■ **WHAT IS NEEDED**: Please copy out the entries below exactly, beginning with the line that contains "Screen dimensions: 1000x1000" and ending with the line that contains "Viewport: 666px width, 593px height.", and include nothing outside that span.

■ **EXTRACTED DATA**:
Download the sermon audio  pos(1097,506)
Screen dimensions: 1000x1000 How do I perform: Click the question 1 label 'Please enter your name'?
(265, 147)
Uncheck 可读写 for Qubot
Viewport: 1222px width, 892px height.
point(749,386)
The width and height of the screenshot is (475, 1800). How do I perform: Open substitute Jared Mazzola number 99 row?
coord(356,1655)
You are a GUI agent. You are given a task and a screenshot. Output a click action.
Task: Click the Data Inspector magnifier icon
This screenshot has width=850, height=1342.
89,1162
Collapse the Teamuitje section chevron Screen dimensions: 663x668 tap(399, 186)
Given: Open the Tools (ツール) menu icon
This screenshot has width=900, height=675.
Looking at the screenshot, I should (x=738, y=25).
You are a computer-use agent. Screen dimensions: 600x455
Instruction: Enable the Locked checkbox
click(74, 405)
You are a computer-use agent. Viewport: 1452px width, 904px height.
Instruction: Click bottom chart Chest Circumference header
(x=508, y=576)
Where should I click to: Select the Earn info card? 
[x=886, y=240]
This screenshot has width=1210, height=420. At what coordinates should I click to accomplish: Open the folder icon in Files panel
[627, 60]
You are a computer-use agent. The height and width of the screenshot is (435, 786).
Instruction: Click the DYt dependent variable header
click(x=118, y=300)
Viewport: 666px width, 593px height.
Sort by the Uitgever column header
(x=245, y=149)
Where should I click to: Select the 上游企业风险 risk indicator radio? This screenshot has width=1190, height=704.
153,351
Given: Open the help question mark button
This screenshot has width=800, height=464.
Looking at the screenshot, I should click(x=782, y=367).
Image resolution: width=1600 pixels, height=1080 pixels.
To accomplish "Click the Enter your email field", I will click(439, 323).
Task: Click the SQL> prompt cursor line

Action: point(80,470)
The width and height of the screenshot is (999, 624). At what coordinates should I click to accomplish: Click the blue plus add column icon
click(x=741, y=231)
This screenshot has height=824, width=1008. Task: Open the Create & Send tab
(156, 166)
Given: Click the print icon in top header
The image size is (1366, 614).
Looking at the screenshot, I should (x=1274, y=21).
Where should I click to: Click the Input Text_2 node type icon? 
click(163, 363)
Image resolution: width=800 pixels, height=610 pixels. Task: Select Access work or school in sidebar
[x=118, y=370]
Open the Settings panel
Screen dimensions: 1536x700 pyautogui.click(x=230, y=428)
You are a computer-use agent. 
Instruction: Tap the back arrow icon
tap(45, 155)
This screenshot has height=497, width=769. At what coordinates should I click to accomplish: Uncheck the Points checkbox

■ **EXERCISE RESPONSE**:
Screen dimensions: 1000x1000 How do I perform: Click the question 1 label 'Please enter your name'?
(265, 147)
Uncheck 可读写 for Qubot
Viewport: 1222px width, 892px height.
point(749,386)
The width and height of the screenshot is (475, 1800). How do I perform: Open substitute Jared Mazzola number 99 row?
coord(356,1655)
You are a GUI agent. You are given a task and a screenshot. Output a click action.
Task: Click the Data Inspector magnifier icon
This screenshot has width=850, height=1342.
89,1162
Collapse the Teamuitje section chevron Screen dimensions: 663x668 tap(399, 186)
Given: Open the Tools (ツール) menu icon
This screenshot has width=900, height=675.
Looking at the screenshot, I should (x=738, y=25).
You are a computer-use agent. Screen dimensions: 600x455
Instruction: Enable the Locked checkbox
click(74, 405)
You are a computer-use agent. Viewport: 1452px width, 904px height.
Instruction: Click bottom chart Chest Circumference header
(x=508, y=576)
Where should I click to: Select the Earn info card? 
[x=886, y=240]
This screenshot has width=1210, height=420. At what coordinates should I click to accomplish: Open the folder icon in Files panel
[627, 60]
You are a computer-use agent. The height and width of the screenshot is (435, 786).
Instruction: Click the DYt dependent variable header
click(x=118, y=300)
Viewport: 666px width, 593px height.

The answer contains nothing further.